- [WHAT THIS TASK INVOLVES]:
Extract every line of the records that contains the word "Where".

- [INFORMATION SHOWN]:
=-=-=

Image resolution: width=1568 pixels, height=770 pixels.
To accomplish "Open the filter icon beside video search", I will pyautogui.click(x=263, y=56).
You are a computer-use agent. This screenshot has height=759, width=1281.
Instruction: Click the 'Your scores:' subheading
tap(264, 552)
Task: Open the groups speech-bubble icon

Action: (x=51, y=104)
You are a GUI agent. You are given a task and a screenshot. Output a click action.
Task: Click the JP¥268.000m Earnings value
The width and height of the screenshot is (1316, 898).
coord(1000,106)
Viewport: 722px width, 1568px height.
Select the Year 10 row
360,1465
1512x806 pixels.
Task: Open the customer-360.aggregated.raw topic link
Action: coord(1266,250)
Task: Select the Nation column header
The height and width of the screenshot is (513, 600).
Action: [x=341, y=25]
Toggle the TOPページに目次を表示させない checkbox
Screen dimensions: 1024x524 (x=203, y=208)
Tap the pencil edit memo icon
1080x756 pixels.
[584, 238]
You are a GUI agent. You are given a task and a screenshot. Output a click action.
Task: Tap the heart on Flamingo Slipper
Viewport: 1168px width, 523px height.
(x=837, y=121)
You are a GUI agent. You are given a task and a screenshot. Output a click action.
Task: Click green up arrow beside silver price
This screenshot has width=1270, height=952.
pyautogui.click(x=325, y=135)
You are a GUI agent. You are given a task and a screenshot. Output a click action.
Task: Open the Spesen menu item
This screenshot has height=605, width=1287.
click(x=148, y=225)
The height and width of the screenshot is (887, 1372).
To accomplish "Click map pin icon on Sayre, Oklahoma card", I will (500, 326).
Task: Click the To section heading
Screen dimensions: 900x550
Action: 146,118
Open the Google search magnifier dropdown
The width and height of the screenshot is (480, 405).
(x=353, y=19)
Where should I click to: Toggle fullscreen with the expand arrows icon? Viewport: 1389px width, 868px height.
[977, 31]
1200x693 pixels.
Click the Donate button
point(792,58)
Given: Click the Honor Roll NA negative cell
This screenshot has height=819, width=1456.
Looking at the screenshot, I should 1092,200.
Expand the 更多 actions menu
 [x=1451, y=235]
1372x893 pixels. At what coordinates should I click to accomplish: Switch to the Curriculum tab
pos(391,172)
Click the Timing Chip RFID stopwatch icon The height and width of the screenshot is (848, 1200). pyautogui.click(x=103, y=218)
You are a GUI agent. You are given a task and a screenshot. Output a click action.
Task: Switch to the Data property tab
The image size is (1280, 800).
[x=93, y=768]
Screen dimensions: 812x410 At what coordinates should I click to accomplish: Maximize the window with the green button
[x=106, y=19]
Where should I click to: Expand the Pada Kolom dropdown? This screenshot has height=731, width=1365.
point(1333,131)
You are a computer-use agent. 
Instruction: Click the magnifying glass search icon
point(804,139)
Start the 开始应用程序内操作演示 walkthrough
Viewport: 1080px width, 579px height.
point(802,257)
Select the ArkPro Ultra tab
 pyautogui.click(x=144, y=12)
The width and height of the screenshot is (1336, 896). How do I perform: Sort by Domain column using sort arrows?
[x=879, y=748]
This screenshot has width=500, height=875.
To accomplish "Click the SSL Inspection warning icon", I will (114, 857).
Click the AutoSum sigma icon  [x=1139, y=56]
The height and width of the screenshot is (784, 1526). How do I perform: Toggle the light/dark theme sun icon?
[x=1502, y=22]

=-=-=

- [THE COMPLETED TASK]:
Where should I click to: Toggle fullscreen with the expand arrows icon? Viewport: 1389px width, 868px height.
Where should I click to: Expand the Pada Kolom dropdown? This screenshot has height=731, width=1365.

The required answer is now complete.